I just read The Heart is a Lonely Hunter for my book group (had never read it before!) and, days later, am still overwhelmed by the power of the prose.
In addition, of course, to being overwhelmed by the profundity and humanity Carson McCullers displays on every page.
But today we’re talking about prose. Most writers are familiar with the “good writing” rules. Use the active voice. Show, don’t tell. Omit unnecessary words. Eschew adverbs.
However, you can obey all the rules in the world and still not touch the quality of McCullers’s writing–fluid, sweeping, nuanced, never calling attention to itself yet capable of stopping a reader in his tracks with its sheer beauty. McCullers doesn’t strain for any prosy fireworks. Her sentences are short and declarative. Her vocabulary is simple, everyday. Yet I can’t stop flipping through the book and reading pages at random just for the pure pleasure of it.

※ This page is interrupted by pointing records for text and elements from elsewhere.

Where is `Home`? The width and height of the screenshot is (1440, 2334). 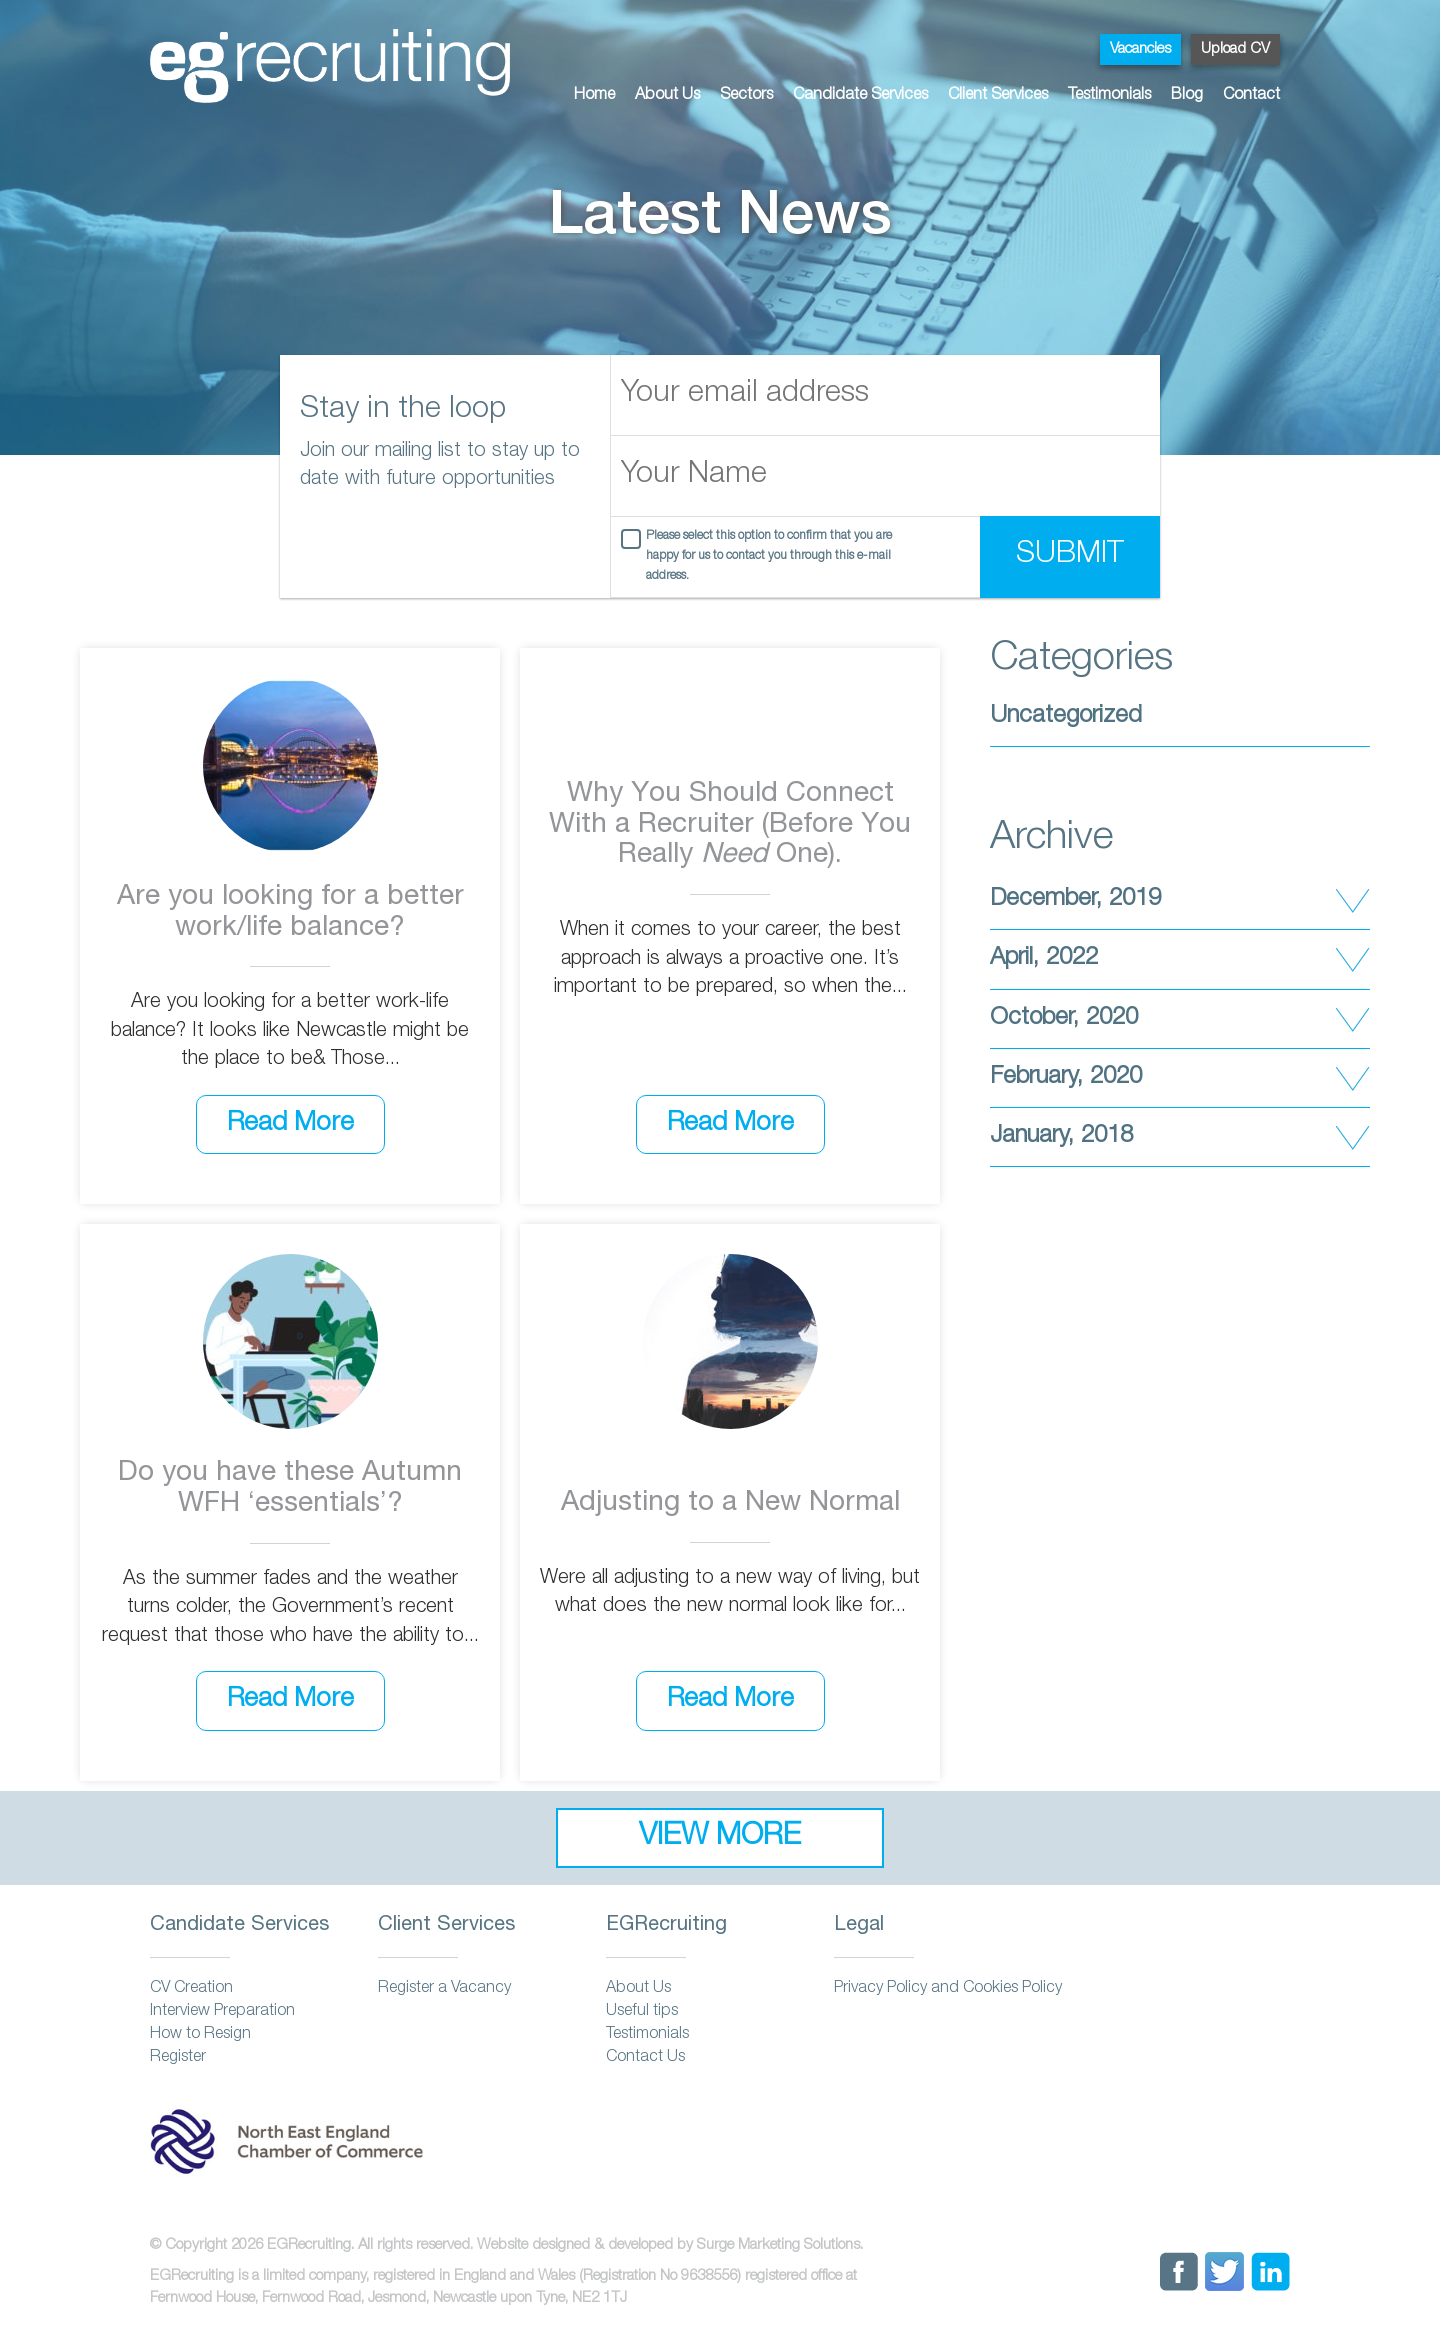 Home is located at coordinates (594, 96).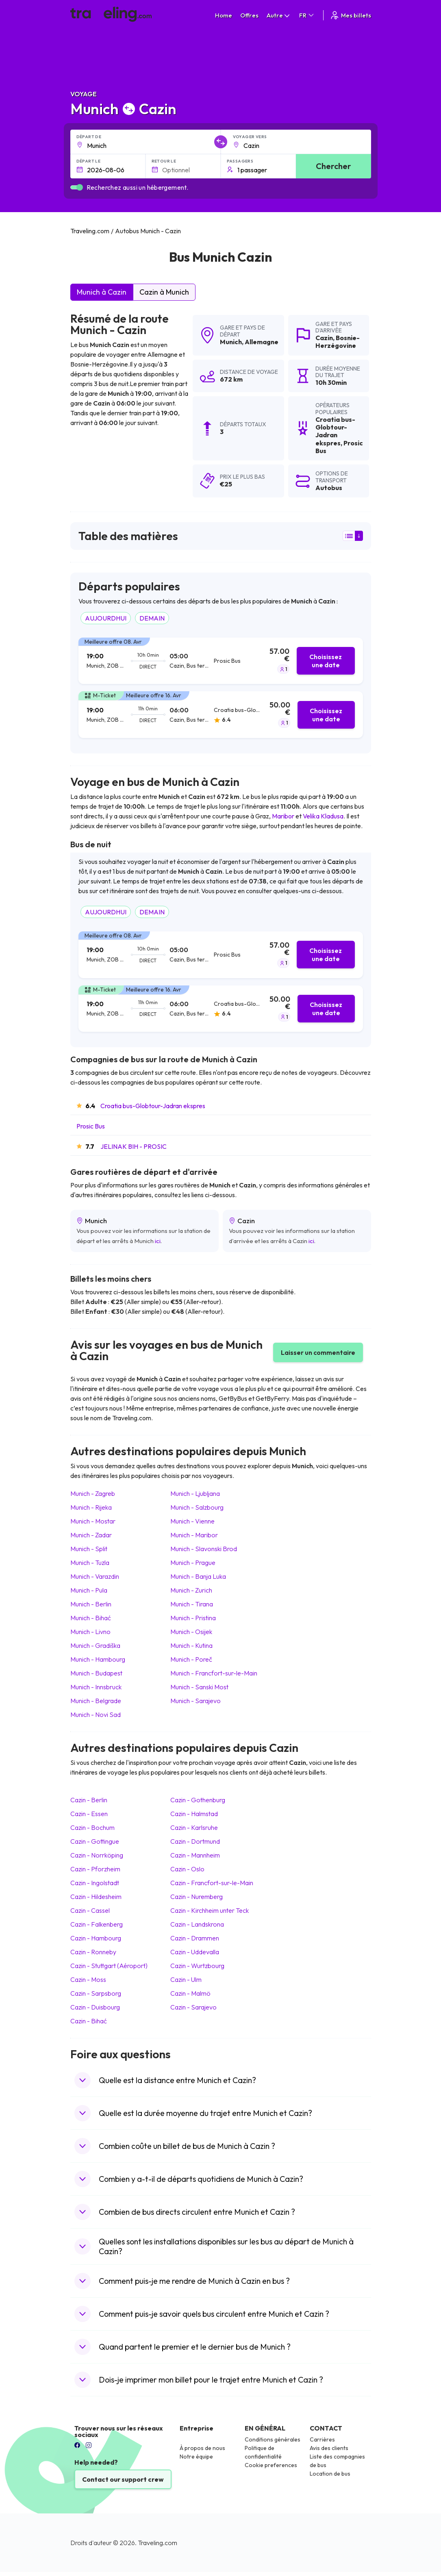 The height and width of the screenshot is (2576, 441). Describe the element at coordinates (88, 1549) in the screenshot. I see `Munich Split` at that location.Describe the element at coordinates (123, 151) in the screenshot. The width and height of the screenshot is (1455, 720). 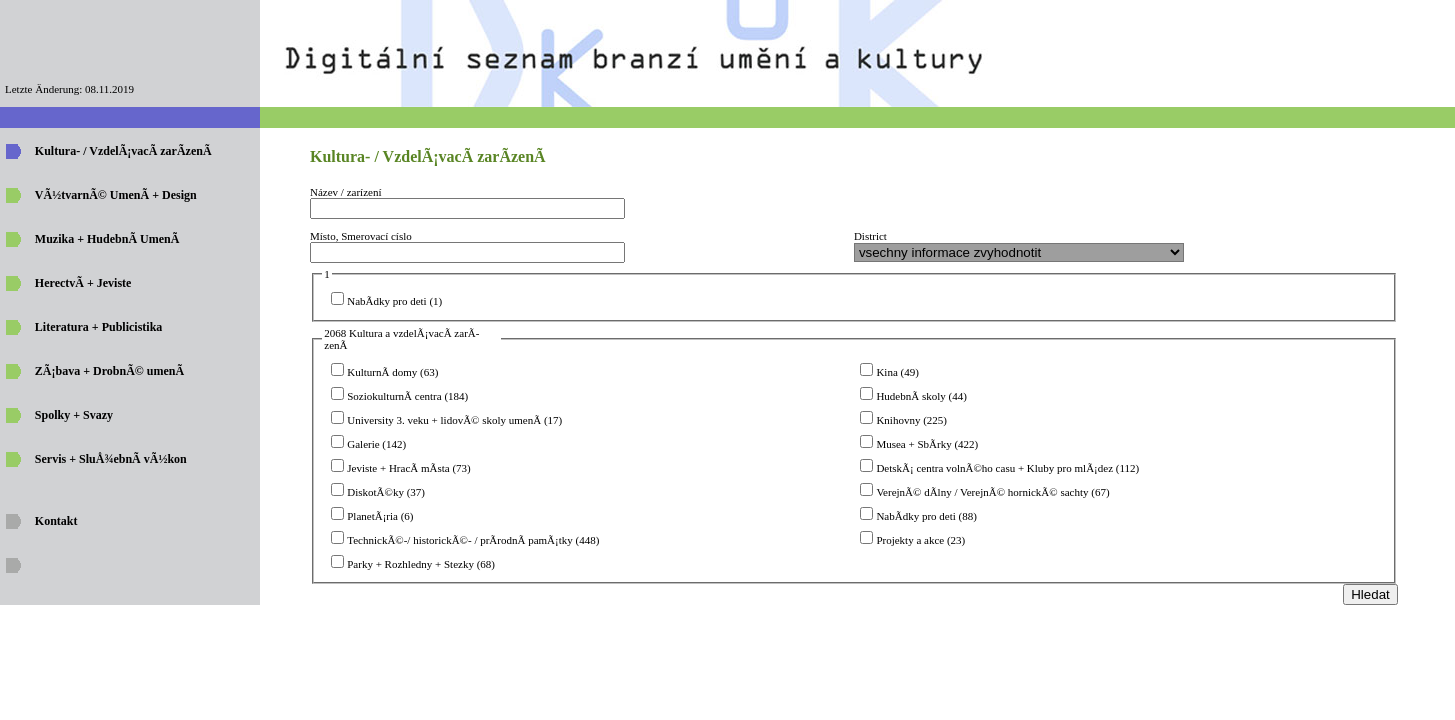
I see `Kultura- / VzdelÃ¡vacÃ­ zarÃ­zenÃ­` at that location.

Take a look at these few evocative sentences:
“The town had not known a winter as cold as this one for years. Frost formed on the windowpanes and whitened the roofs of the houses. The winter afternoons glowed with a hazy lemon light and shadows were a delicate blue. A thin coat of ice crusted the puddles in the streets, and it was said on the day after Christmas that only ten miles to the north there was a light fall of snow.”
Seems so simple! Indeed, the words themselves (winter, houses, ice, puddles, streets) are ordinary. But their impact is not. Each of the words has power, weight, importance. Each of the words needs to be there. Each of the words, like a ballet dancer’s toe, lands squarely, solidly, lightly, precisely, in the right place and at the right time.
So how did she do it? For starters, she was a genius.
However, if you really look at her work you’ll see McCullers (1) chose solid strong words, and (2) trusted them to mean what they mean. She set them out on the page and she allowed them to perform. She knew the tools of her trade, intimately.
She was also industrious, productive (in spite of horrific health problems), and brave. In a 1959 Esquire essay, she wrote, “My books take a long time. . . . As a writer, I’ve always worked very hard.” In her unfinished memoir, she spoke of fears she would never write again and said “work has not always been easy.” Like all writers, McCullers had to chase the “divine spark” that brings writers inspiration.
I am no genius. And, yes, I know there’s more to writing than word choice and hard work. But, today, I am taking these truths to heart: Know your tools (words). Choose wisely. Let them do their jobs. And be willing to put in the time.
As for “divine spark”? Well, that’s what prayer’s for.